======== Given records

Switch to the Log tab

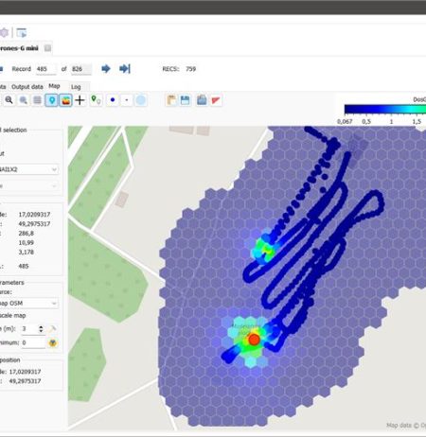click(76, 87)
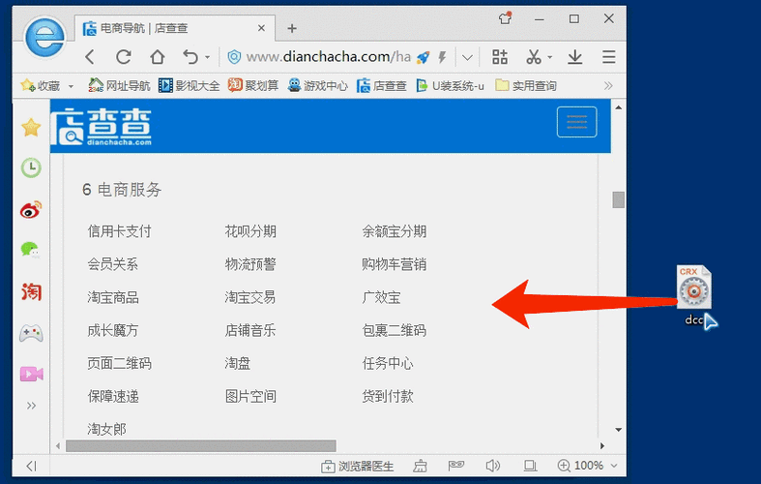Toggle the site hamburger menu button
Viewport: 761px width, 484px height.
[x=576, y=122]
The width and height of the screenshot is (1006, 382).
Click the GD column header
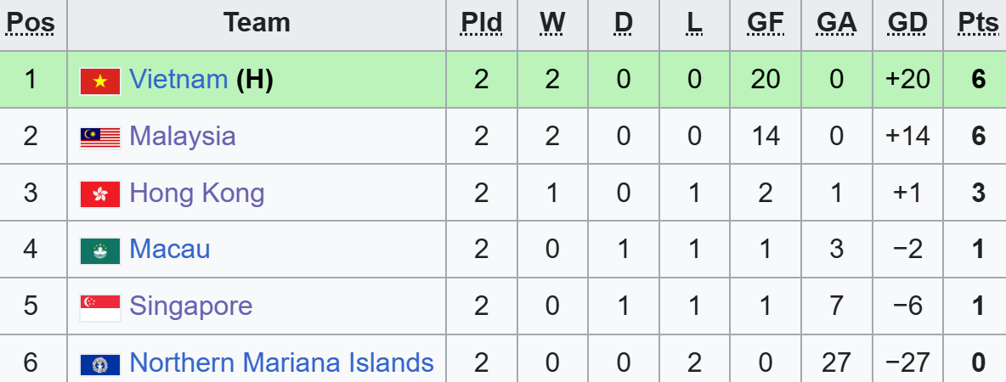(x=907, y=23)
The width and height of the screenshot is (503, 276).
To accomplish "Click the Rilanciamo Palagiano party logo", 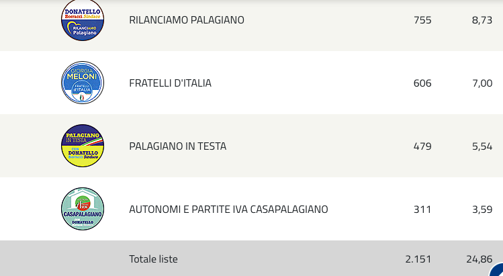I will 83,20.
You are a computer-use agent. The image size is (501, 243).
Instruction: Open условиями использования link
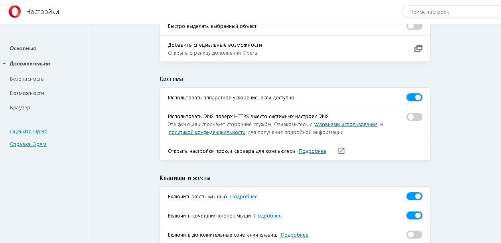346,124
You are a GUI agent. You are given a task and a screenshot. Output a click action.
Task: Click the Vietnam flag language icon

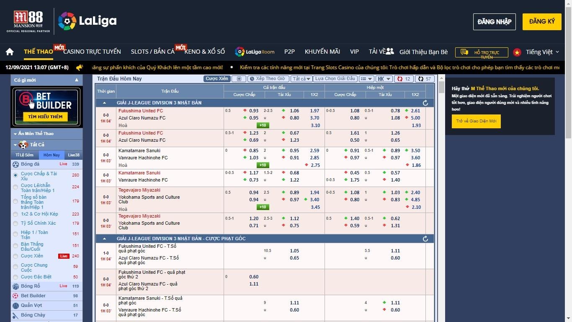(517, 52)
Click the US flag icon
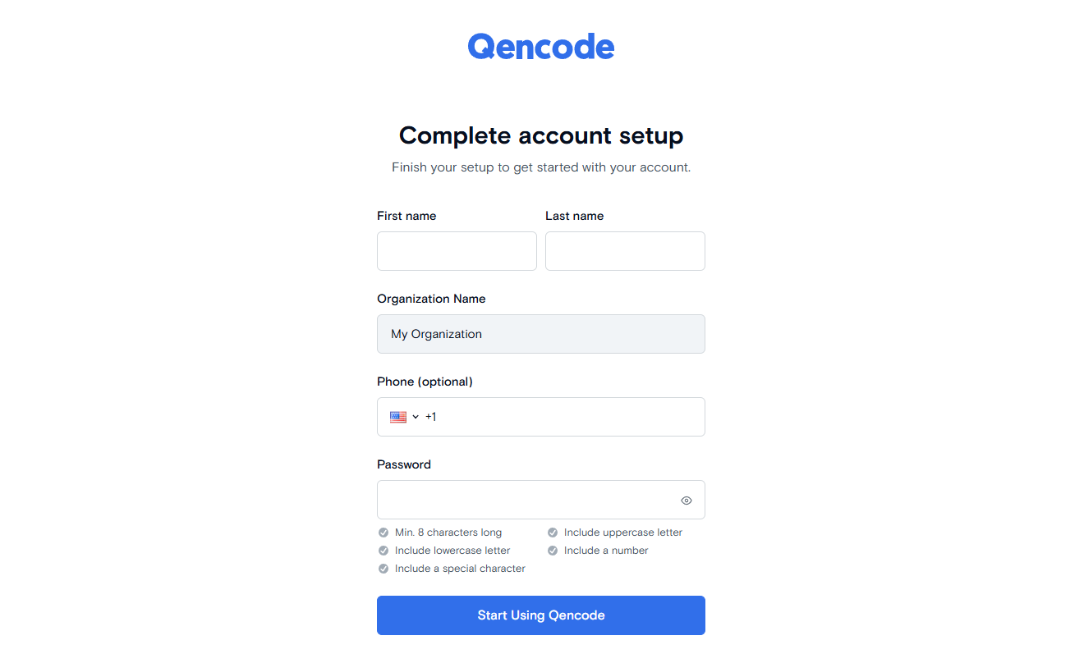Image resolution: width=1070 pixels, height=663 pixels. tap(398, 417)
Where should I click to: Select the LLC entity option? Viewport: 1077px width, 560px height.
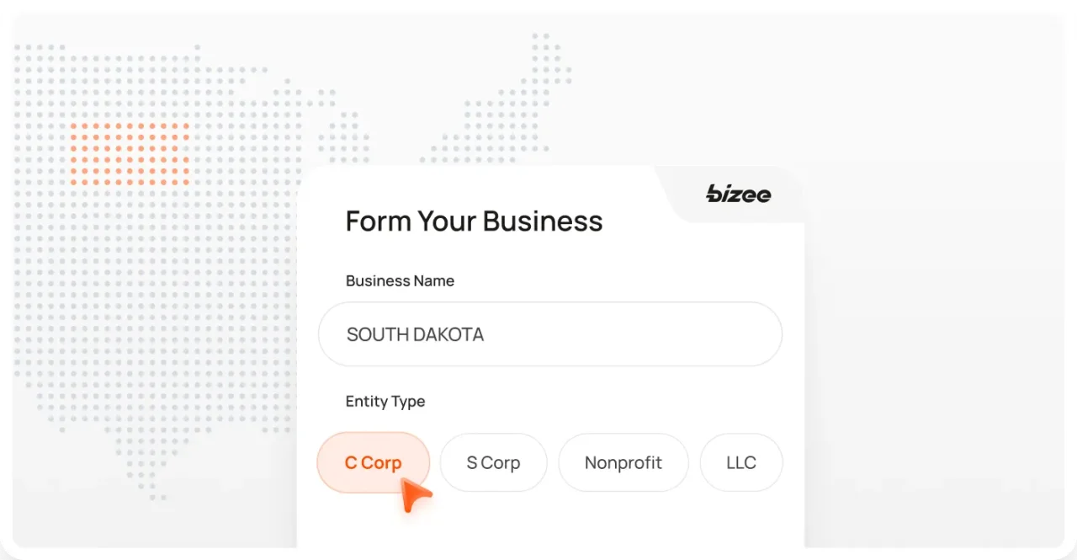(x=740, y=462)
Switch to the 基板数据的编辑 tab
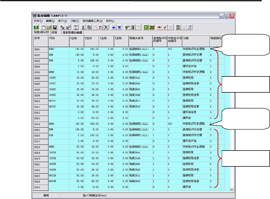This screenshot has width=270, height=199. (x=72, y=33)
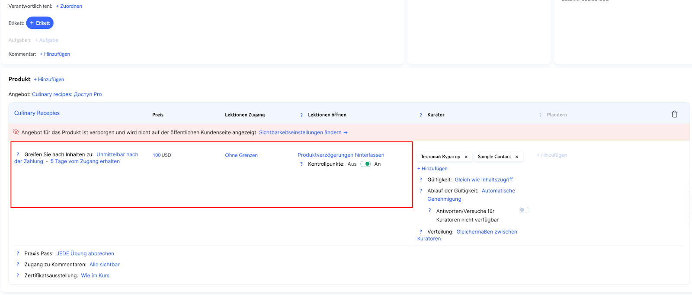Open Sichtbarkeitseinstellungen ändern link

[x=303, y=132]
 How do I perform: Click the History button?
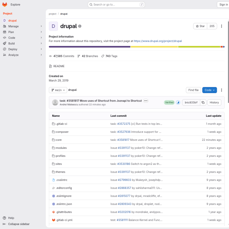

================

Exercise prompt » Please rewrite the rows starting at the line containing "You are a GUI" and ending at the line containing "(x=740, y=462)", swapping "flag" for "banner" and keeping everything else unchanged. Leave the pictures out of your answer.

Written solution »
You are a GUI agent. You are given a task and a screenshot. Output a click action.
Task: Click the Vietnam banner language icon

(517, 52)
Click the US banner icon
Image resolution: width=1070 pixels, height=663 pixels. tap(398, 417)
Where should I click to: Select the LLC entity option? Viewport: 1077px width, 560px height.
(x=740, y=462)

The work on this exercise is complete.